Primary Music Lesson Plans at work

How do you create effective, easy to use primary music lesson plans?

What are the steps to creating Primary Music Lesson Plans?

What curriculum, learning outcomes, intentions and assessments should be in music lesson plans for primary?

How can you create all the primary music lesson plans you need, and still have time to breathe?

This article hopes to give you an insight into how we create primary music lesson plans  here at the Fun Music Company.

In this post, I’ll be breaking down the essential elements to an primary music lesson. I’ll show you the strategies to cover every area of your music curriculum. Plus I’ll show you how to teach a fun primary music lesson as soon as tomorrow!

Who am I, and what do I have to offer?

My name is Janice Tuck, and I’m the creative director here at the Fun Music Company.

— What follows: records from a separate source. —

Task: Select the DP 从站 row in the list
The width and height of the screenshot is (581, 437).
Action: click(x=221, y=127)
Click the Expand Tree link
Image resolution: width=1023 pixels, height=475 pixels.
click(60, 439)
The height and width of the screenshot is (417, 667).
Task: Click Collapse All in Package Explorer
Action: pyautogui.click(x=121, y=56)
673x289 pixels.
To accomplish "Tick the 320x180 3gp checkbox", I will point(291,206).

I’ve been working with teachers here at the Fun Music Company to create resources, materials, and lesson plans for primary for over 20 years now.

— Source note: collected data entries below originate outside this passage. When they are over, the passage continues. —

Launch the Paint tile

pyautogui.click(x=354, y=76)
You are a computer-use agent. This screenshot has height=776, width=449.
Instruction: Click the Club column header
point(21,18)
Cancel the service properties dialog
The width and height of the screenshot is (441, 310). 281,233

So we know one or two things here about lesson planning!

Janice Tuck, author of primary music lesson plans

Author:
Janice Tuck

Music teacher and creative director
of the Fun Music Company.

Firstly, what is a Primary Music Lesson Plan?

A lesson plan is a document that outlines what is going to happen in a lesson.

In its traditional form, it would include:

  1. A statement of the learning outcome for the lesson.
  2. A list of the resources and supplies needed for the lesson.
  3. A list of activities that the students will complete.
  4. A guideline for the amount of time required for each activity in the lesson plan
  5. A guide for assessing the students learning and seeing how they meet the learning outcome.
  6. A statement showing how the lesson supports the needs of state and/or national curriculum requirements.
  7. A space for evaluation and reflection of the lesson and planning. This, should in theory, make for a more successful lesson from this topic in the future.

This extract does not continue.